Top Gun: Maverick, which grossed more at the box office last year than any other film, enjoyed an extensive press tour in which the film’s efforts to faithfully capture aerial combat were chronicled in news outlets around the world. One thing was hardly discussed: the visual effects that helped bring it all home, but which might undercut the idea that everything seen on the screen was real.
That changed at Saturday’s visual effects branch bakeoff for Oscar nomination voting, which offered a look inside the visual effects for Maverick.
Presenting to branch voters, Top Gun: Maverick‘s VFX team described how Tom Cruise’s hit movie was made with real flying and inventive cinematography by cinematographer Claudio Miranda, which was then augmented by visual effects in some 2,400 shots. (To give this number some context, 2022 VFX Oscar nominee Spider-Man: No Way Home included 2,500 VFX shots, though the type of work in the shots of course varies greatly by the needs of the film.)
The goal of Maverick was to actually film as much as possible, practically, and complete the rest with photoreal VFX. As explained during the bakeoff, this included creating and adding some CG planes, some gimbal work for select needs, as well as adding missiles, plumes of smoke, and explosions in the aerial action scenes.
In some shots, the actors could not be filmed in the correct aircrafts and so these jets were digitally augmented or replaced in postproduction; this included shots that involved the fictional prototype aircraft at which Maverick reaches Mach 10, as well as shots that involved the Navy’s F14, a model that was retired in 2006. The VFX presentation also revealed that there were many digitally-enhanced environments as background in aerial sequences.
The Maverick presentation began with VFX supervisor Ryan Tudhope, who described the work of the team, led by VFX house Method (which is now a part of Framestore), as branch members viewed a making of clip reel that included select before-and-after shots. Per the bakeoff format, this overview was followed by a 10-minute reel featuring the work on the film. The team of potential nominees then came to the stage for a short Q&A with branch Governors.

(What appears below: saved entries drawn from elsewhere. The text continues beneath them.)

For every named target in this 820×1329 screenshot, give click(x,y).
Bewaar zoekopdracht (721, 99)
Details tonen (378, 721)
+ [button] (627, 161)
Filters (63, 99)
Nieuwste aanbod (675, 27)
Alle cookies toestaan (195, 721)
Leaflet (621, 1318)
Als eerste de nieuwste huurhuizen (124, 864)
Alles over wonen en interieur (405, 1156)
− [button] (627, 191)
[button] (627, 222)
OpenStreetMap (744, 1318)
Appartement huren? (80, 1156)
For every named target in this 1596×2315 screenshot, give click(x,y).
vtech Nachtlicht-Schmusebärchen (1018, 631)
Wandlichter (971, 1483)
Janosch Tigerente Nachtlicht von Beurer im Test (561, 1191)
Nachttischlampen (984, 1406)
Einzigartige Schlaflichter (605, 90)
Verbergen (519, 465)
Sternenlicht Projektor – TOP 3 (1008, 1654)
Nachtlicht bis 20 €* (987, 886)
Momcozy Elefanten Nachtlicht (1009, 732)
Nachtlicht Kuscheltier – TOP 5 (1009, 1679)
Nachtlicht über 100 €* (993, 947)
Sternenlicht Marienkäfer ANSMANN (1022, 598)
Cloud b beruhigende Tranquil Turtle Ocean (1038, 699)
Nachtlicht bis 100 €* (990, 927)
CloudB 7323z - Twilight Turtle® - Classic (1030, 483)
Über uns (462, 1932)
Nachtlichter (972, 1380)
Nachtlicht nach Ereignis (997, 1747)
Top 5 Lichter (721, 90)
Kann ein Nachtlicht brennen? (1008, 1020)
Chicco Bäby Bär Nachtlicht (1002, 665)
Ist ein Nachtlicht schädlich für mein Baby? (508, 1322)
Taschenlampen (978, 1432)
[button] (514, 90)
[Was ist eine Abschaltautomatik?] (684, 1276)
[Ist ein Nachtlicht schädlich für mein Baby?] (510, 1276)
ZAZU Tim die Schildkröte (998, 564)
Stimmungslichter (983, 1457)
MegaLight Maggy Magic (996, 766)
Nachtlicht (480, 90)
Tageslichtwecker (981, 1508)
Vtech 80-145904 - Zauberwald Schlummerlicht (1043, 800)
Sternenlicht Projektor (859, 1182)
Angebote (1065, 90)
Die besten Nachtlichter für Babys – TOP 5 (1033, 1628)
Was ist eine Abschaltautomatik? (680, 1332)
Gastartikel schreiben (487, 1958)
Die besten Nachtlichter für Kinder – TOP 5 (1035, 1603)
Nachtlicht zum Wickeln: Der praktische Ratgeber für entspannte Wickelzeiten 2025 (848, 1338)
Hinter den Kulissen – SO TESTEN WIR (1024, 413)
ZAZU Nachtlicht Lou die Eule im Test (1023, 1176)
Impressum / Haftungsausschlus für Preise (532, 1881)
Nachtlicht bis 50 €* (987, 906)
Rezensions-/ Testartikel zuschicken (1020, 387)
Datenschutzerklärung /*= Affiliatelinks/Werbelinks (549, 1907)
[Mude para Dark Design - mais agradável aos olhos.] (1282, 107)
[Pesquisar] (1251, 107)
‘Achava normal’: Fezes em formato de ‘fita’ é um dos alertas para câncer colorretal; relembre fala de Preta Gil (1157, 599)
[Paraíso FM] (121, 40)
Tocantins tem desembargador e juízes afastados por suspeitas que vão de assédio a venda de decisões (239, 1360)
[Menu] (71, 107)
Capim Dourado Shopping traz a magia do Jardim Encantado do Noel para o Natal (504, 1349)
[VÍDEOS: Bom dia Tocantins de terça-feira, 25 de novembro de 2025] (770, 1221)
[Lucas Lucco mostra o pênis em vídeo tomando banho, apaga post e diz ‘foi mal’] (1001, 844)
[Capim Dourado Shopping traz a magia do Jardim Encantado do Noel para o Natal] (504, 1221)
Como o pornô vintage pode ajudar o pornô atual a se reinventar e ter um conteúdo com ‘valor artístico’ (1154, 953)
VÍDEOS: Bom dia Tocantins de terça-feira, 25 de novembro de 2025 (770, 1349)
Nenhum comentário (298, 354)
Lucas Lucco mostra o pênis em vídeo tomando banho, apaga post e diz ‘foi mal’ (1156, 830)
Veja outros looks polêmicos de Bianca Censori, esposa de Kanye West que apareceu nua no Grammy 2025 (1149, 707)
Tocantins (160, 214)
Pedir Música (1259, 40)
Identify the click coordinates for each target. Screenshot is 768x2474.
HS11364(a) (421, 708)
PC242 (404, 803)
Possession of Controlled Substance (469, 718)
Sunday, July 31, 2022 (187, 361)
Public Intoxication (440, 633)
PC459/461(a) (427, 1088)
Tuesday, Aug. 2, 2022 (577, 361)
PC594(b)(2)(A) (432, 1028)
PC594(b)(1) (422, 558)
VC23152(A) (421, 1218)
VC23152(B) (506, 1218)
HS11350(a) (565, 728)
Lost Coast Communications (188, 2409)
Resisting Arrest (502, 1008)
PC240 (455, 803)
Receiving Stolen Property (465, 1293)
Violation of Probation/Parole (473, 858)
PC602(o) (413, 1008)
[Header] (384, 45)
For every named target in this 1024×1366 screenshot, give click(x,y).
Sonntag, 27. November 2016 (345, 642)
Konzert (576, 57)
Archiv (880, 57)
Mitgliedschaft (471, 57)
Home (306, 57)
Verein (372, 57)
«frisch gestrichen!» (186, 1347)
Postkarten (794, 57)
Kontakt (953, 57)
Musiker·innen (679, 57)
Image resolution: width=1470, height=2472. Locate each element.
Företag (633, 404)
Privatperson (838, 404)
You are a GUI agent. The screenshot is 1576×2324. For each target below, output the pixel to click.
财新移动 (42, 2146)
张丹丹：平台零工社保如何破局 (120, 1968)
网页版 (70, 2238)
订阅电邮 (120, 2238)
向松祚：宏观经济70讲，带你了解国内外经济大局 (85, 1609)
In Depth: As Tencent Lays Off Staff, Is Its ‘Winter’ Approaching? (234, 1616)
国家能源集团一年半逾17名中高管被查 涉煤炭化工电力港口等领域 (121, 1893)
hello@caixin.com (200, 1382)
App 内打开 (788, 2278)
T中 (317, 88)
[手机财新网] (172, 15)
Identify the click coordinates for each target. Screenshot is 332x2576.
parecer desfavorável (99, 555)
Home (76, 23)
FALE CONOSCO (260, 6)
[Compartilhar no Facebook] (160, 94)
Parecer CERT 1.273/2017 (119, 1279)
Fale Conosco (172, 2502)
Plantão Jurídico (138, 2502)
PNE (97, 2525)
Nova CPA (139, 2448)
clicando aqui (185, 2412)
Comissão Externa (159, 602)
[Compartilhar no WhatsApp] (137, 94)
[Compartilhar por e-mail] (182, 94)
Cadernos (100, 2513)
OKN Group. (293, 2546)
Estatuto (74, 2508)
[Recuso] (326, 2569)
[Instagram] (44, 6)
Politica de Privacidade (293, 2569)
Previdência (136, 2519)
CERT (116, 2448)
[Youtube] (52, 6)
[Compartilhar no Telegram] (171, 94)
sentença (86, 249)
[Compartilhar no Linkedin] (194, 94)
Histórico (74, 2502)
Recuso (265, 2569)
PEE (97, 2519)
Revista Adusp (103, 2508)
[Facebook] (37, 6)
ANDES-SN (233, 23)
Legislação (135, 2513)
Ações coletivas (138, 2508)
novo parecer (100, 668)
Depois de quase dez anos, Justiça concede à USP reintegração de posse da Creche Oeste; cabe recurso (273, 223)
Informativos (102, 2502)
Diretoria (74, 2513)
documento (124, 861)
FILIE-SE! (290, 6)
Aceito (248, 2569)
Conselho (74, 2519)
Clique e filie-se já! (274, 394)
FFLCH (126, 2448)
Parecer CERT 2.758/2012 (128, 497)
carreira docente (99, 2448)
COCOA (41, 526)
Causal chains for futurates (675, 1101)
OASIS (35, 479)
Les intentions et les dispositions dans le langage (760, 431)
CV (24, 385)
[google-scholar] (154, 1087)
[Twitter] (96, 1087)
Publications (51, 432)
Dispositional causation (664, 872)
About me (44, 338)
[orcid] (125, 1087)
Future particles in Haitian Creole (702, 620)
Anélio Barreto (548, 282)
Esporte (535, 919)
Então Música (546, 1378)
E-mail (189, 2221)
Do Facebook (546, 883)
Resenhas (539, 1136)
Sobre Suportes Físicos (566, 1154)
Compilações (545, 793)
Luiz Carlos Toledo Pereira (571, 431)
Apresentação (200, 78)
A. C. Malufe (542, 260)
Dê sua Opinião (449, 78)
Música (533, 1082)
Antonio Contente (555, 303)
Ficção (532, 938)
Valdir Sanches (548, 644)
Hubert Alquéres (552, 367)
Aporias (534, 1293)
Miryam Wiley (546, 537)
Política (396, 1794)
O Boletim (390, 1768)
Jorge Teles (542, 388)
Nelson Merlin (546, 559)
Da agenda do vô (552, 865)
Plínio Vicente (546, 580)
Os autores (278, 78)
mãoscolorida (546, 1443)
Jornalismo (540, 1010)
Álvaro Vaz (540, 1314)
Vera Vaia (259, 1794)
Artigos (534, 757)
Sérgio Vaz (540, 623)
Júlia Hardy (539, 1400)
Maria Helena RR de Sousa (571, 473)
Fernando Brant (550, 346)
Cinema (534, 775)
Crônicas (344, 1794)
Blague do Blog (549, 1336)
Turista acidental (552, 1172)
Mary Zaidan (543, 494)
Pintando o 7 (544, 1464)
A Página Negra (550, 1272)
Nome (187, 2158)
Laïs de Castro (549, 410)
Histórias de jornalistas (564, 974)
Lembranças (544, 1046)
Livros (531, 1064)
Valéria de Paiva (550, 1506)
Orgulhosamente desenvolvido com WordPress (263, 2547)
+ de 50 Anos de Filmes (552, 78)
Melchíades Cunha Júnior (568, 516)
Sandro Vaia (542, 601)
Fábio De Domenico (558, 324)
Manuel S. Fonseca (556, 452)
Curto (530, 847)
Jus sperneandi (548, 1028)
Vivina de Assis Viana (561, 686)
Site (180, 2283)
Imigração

The event, held at the David Geffen Theater at the Academy Museum, repeated this format for all 10 movies that are shortlisted for the Oscar in visual effects.
In addition to Maverick, the shortlisted movies include presumed frontrunner Avatar: The Way of Water, as well as impressive work on All Quiet On The Western Front, The Batman, Black Panther: Wakanda Forever, Doctor Strange in the Multiverse of Madness, Fantastic Beasts: The Secrets of Dumbledore, Jurassic World Dominion, Nope and Thirteen Lives.
The Way of Water presentation highlighted new tools and techniques including underwater performance capture and new facial and water simulation systems that were developed for the making of the movie, which was screened in 3D during the bakeoff. The work across the shortlisted movies involved a wide range of challenges. That included “invisible” effects to tell stories, such as those featured to create WWI battles in All Quiet or the Thai cave rescue in Thirteen Lives; and creature work, such as the dinosaurs of Jurassic World Dominion or the beasts of the Secrets of Dumbledore.
The range of work involved in the shortlisted movies included underwater cinematography and effects work in Wakanda Forever, sending Doctor Strange through the multiverse, supporting the visual style of DP Greig Fraser’s gritty Gotham City, and creating Nope’s skies and UFO.
Branch members will now vote on which five movies will earn Oscar nominations. Voting runs through Feb. 17 and nominations for the 95th Academy Awards will be announced on Jan. 24.